- _What you have to do_
Tell how many lines of the material below hold "height". The reply is that number alone.

- _Source data_
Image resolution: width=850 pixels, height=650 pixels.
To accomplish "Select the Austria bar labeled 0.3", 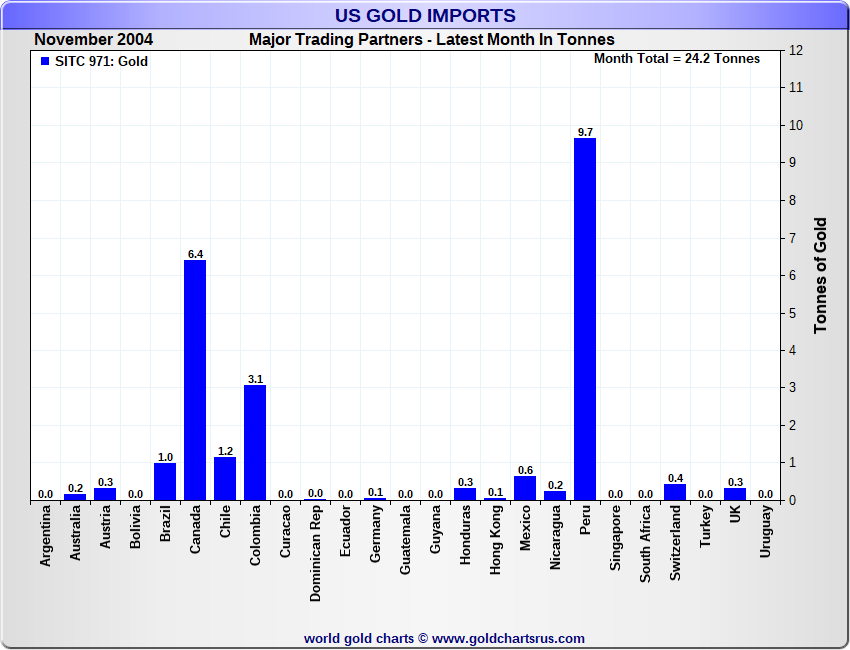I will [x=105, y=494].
...
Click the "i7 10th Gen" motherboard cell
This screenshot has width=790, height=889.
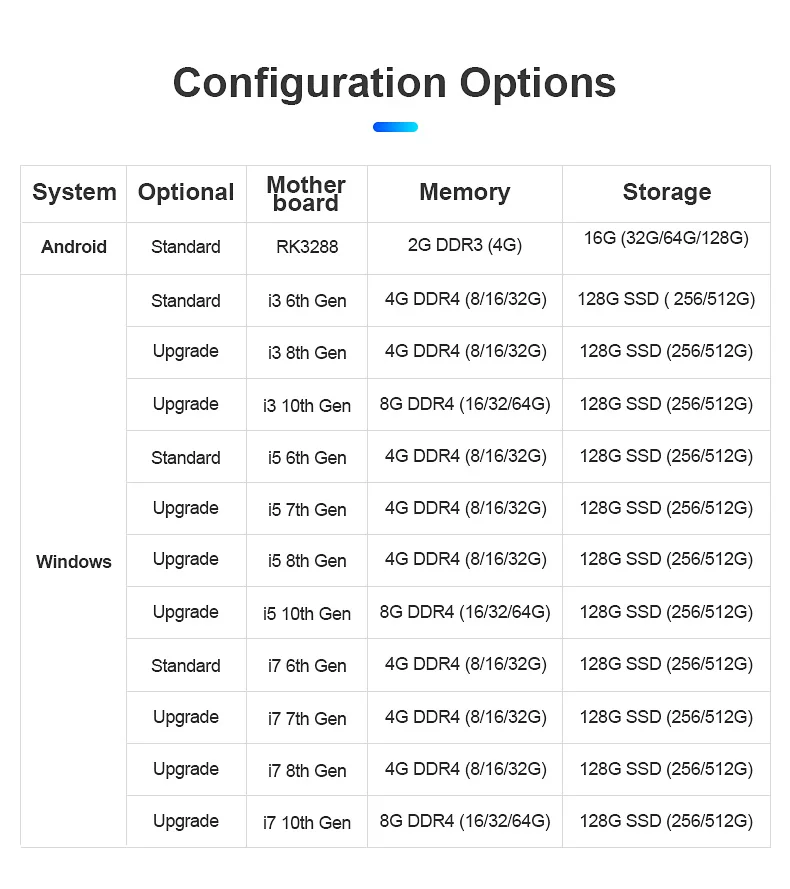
---
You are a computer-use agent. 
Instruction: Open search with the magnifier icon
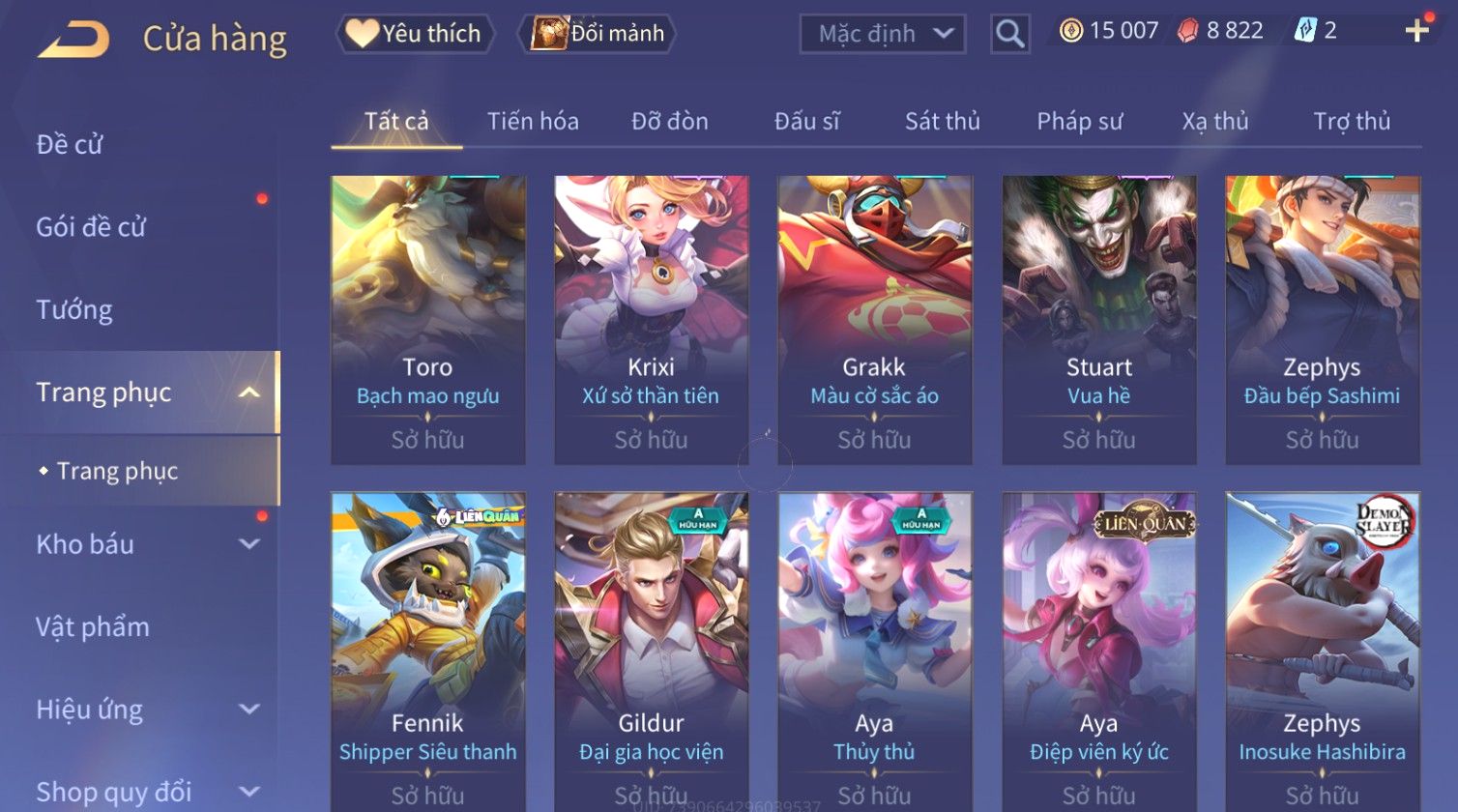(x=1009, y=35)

- _Answer to this exercise_
2